Wikidata:Property proposal/external error

From Wikidata
Jump to navigation Jump to search

suspected external error[edit]

Return to Wikidata:Property proposal/Generic

   Under discussion
Description(use as qualifier) the database towards which this external identifier links made the suspected error
Data typeItem
Example 1South America (Q18) VIAF ID (P214) 258766259 → multiple values for exact match (Q96473051)
Example 2South America (Q18) VIAF ID (P214) 170506329 → multiple values for exact match (Q96473051)
Example 3MISSING

Motivation[edit]

Currently, there are many constraint violations in properties like VIAF ID (P214) for single value constraint (Q19474404) and distinct values constraint (Q21502410). Some of them are because of errors within Wikidata and some others are because of errors in VIAF ID (P214). If we would tag the values that are errors in the external database it will be a lot easier for the external database to fix their errors then when they get a list that both contains our errors and theirs. Using this as a qualifier has the additional benefit that we can create queries that list all single value constraint (Q19474404) for VIAF ID (P214) that don't have external error which makes it easier to work with the list of errors because then we can either fix the error on our side or mark the item as an external error and not leave items in our list without being able to take an action that clears the item from our worklist. ChristianKl❫ 13:26, 20 June 2020 (UTC)

Discussion[edit]

  • Symbol oppose vote.svg Oppose this info is not relevant to display inside entities, there are constraint violations pages, and other query ways to find out errors Germartin1 (talk) 16:50, 20 June 2020 (UTC)
  • Constraint violation pages don't classify errors and as such mix errors within Wikidata with errors made in external databases. Declaring a statement as an external error is a value judgment that you don't get via a query if you have no way to input the data. ChristianKl❫ 17:30, 20 June 2020 (UTC)
  • Pictogram voting comment.svg Comment I think I can see the utility of this; however, can we always be certain that something is an error of this sort in an external db? What if there really are two distinct entities that look like the same thing but are really different somehow, so it's not actually an error? How do we tell? ArthurPSmith (talk) 13:24, 22 June 2020 (UTC)
  • @ArthurPSmith: If we have a list of things we believe to be errors in an external database that allows us to talk to the people who make the external database about those things we believe to be errors.
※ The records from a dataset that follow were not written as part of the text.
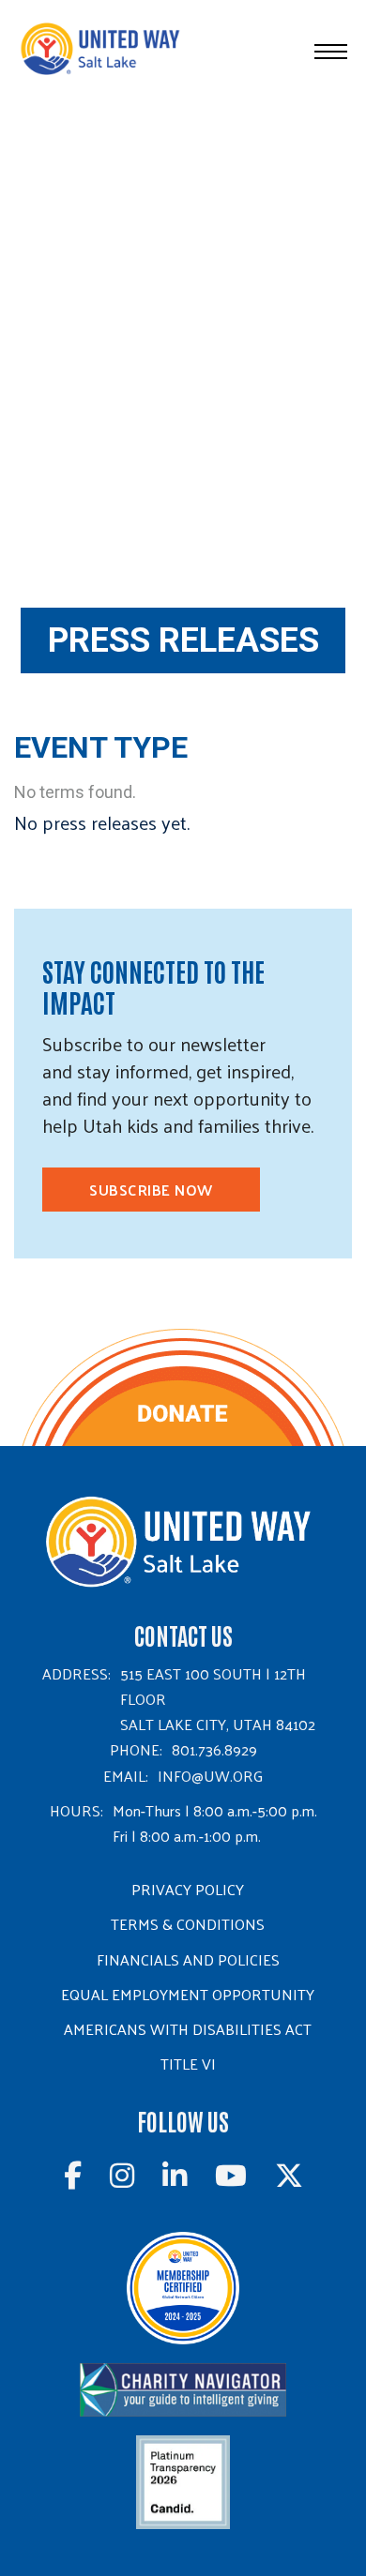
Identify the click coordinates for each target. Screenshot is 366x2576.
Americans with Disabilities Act (188, 2028)
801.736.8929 (214, 1749)
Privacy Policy (187, 1889)
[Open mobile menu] (330, 51)
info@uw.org (210, 1775)
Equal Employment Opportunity (187, 1994)
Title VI (188, 2063)
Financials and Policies (188, 1959)
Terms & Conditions (188, 1923)
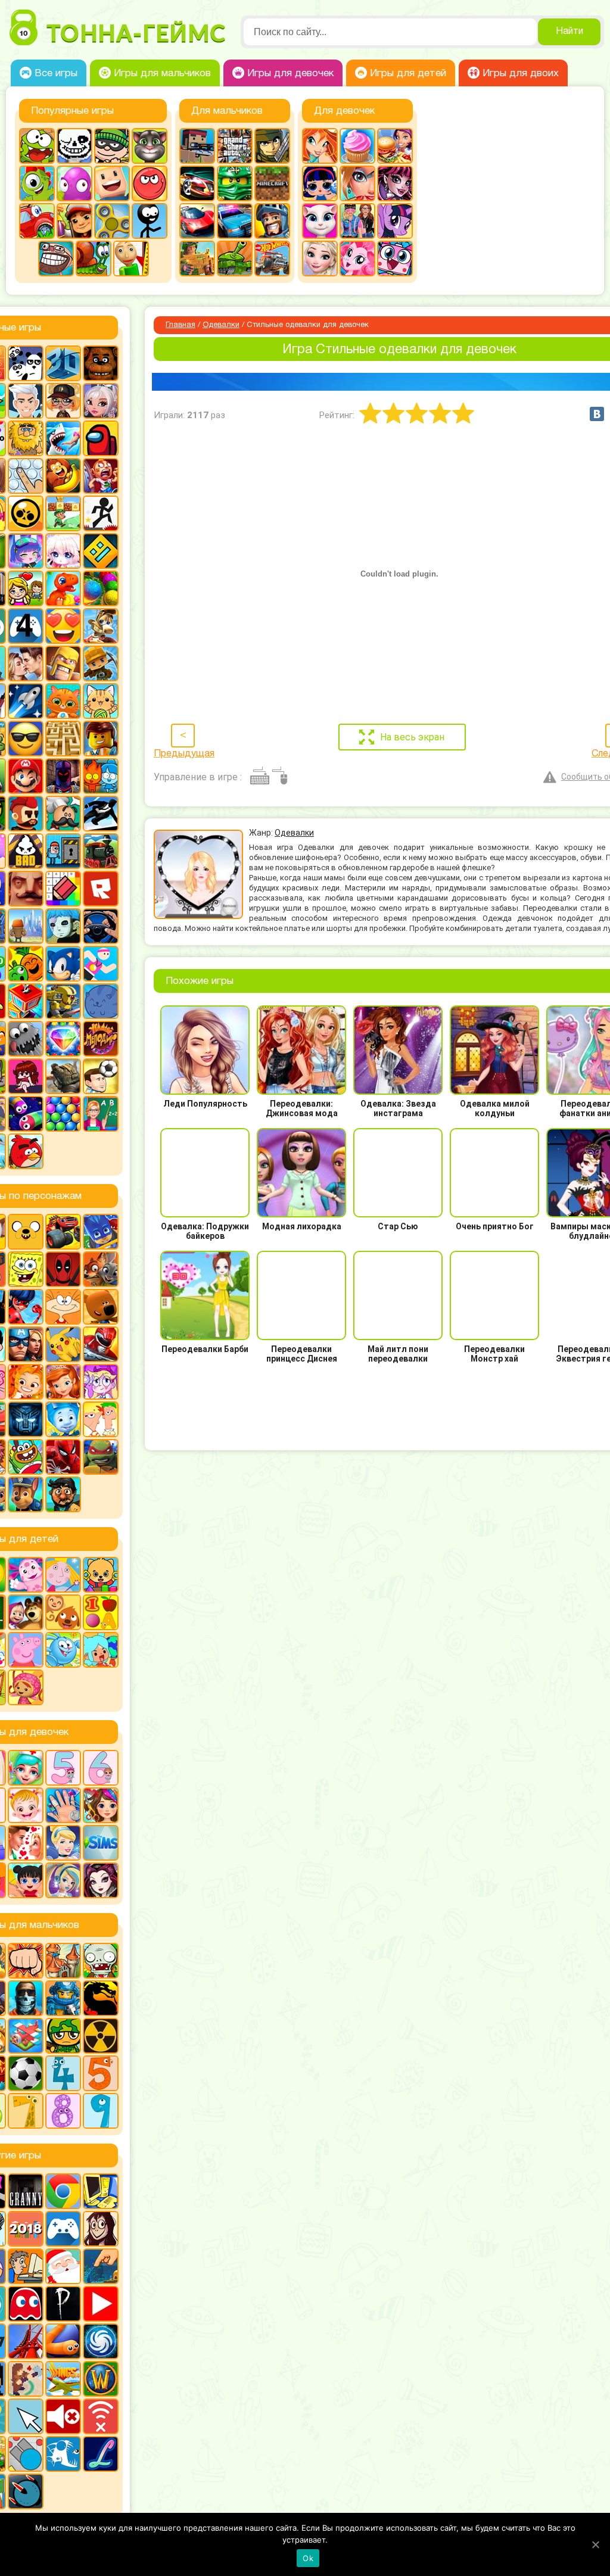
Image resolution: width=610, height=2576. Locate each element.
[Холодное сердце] (320, 258)
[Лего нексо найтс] (63, 1998)
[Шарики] (63, 1114)
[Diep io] (25, 2454)
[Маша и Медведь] (25, 1612)
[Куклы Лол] (320, 183)
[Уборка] (25, 1880)
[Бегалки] (63, 476)
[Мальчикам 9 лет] (101, 2111)
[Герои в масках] (101, 1232)
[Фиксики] (63, 1419)
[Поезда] (101, 851)
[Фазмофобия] (63, 2304)
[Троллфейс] (56, 258)
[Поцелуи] (25, 1843)
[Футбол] (25, 2073)
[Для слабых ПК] (101, 2191)
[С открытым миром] (25, 926)
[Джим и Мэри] (25, 588)
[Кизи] (37, 183)
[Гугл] (63, 2191)
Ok (308, 2558)
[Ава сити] (63, 401)
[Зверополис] (101, 1269)
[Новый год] (63, 2266)
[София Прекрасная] (63, 1382)
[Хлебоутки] (25, 1457)
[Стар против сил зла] (101, 1382)
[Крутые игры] (25, 738)
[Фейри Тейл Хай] (63, 1880)
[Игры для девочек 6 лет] (101, 1768)
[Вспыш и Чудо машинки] (63, 1232)
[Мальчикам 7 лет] (25, 2111)
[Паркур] (101, 813)
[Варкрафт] (101, 2379)
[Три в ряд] (63, 1039)
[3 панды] (25, 363)
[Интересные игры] (63, 626)
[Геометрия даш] (101, 551)
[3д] (63, 363)
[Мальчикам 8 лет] (63, 2111)
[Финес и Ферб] (101, 1419)
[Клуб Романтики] (25, 663)
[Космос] (25, 701)
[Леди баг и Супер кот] (25, 1307)
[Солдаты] (63, 2036)
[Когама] (112, 183)
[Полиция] (235, 221)
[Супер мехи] (63, 1001)
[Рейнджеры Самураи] (101, 1344)
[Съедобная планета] (25, 1039)
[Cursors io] (25, 2416)
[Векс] (101, 513)
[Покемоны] (63, 1344)
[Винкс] (320, 146)
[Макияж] (357, 183)
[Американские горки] (25, 2341)
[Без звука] (63, 2416)
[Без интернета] (101, 2416)
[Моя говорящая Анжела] (320, 221)
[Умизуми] (25, 1687)
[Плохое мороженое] (25, 851)
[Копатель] (101, 663)
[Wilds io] (25, 2379)
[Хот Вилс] (272, 258)
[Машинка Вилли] (37, 221)
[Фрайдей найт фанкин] (25, 1076)
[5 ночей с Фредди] (101, 363)
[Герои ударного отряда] (272, 146)
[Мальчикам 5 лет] (101, 2073)
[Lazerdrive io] (101, 2454)
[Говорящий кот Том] (149, 146)
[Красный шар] (149, 183)
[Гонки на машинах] (197, 183)
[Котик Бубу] (63, 701)
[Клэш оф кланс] (63, 663)
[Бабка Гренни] (25, 2191)
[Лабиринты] (63, 738)
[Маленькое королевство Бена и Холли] (63, 1575)
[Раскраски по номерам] (63, 889)
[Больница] (25, 1768)
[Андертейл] (74, 146)
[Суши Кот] (101, 1001)
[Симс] (101, 1843)
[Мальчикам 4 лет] (63, 2073)
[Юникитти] (395, 258)
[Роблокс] (101, 889)
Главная (180, 325)
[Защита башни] (63, 1961)
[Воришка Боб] (112, 146)
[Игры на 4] (25, 626)
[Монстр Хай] (395, 183)
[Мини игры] (63, 2229)
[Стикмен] (149, 221)
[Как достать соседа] (101, 626)
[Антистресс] (25, 476)
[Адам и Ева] (25, 438)
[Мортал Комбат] (101, 1998)
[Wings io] (63, 2379)
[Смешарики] (63, 1650)
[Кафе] (395, 146)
To the extend that it turns out that certain statements aren't errors we can remove the claims and see what needs to be done on our side.
Talking might either mean contacting them or having them take part in Wikidata directly. ChristianKl❫ 18:47, 22 June 2020 (UTC)
Hmm, maybe a less accusatory property name is needed then? "suspect error" maybe? ArthurPSmith (talk) 20:33, 22 June 2020 (UTC)
@ArthurPSmith: I changed it to "suspected external error". ChristianKl❫ 18:45, 23 June 2020 (UTC)
  • Pictogram voting comment.svg Comment A general question to ask oneself: is it an external error or an exception to a constraint defined at Wikidata?
    VIAF as a sample has another issue: is it really productive to look at it and try to handle them like standard external identifiers? VIAF clusters are reorganization reguarly, also based on Wikidata.
    Thirdly, VIAF clusters beyond items for people don't necessarily work that well. Some might say the same about Wikidata though. --- Jura 10:01, 23 June 2020 (UTC)
@Jura1: This property is designed for those things that are external errors and not just expections to a constraint in Wikidata. The fact that VIAF does reorganization regularly raises hope that they are willing to take our listing of their errors into account when they reorganize. Especially if they can easily get a list of what we consider to be errors in VIAF that excludes the cases where we might have a constraint violation that's not an error on their side. ChristianKl❫ 12:03, 23 June 2020 (UTC)
  • They do that already, at least for people. There is no need for any additional action than adding the additional identifiers to the item. Besides, I don't think the single value constraint on P214 should be read literally. --- Jura 12:11, 23 June 2020 (UTC)
  • While I'm aware of an example where they did it for people I'm not aware of a source that shows that it happens at scale. If there's such a source I would be happy to see it. It would be quite useful in the discussions with dewiki about reusing our IDs.
Currently, there seem to be plenty of unfixed errors. When I looked at both the single value constraints and distinct value constraints of VIAF ID (P214) I found plenty of erros on our part and on VIAFs part. Currently it seems to be very cumbersome to work through the list of constraint violations because while some errors can be fixed others can't. As a result we don't get data cleanup. Unfortunately, we have a few people who add additional data based on existing VIAF identifiers and as a result the errors accumulate. ChristianKl❫ 18:45, 23 June 2020 (UTC)
  • You could follow Krbot's updates for merged VIAF clusters.
    I doubt it's worth looking into VIAF clusters beyond Q5-items. --- Jura 13:50, 25 June 2020 (UTC)
  • Symbol support vote.svg Support I think this is worth having. ArthurPSmith (talk) 19:18, 24 June 2020 (UTC)
  • Pictogram voting comment.svg Comment this seems useful, and I agree strongly with the overall idea. But how is this different from the currently practiced approach for example here Peter Müller (Q62333) using reason for deprecation (P2241) together with conflation (Q14946528) or duplicate entry (Q1263068). It seems to me this would achieve the same goals, I assume your approach does not rely on deprecation and allows better modelling? --Hannes Röst (talk) 21:44, 24 June 2020 (UTC)
    • @Hannes Röst: I think the key difference is that this property can be used where we don't deprecated values like example where there are two identifiers for the same person.
      • Pictogram voting comment.svg Comment it would be good to see some samples. I don't think the one about Q18 is that useful. --- Jura 18:41, 26 June 2020 (UTC)
      • Pictogram voting comment.svg Comment I agree it would be helpful to see some examples of (i) two external identifiers for the same item and (ii) a single conflated identifier for two or more items. --Hannes Röst (talk) 19:45, 26 June 2020 (UTC)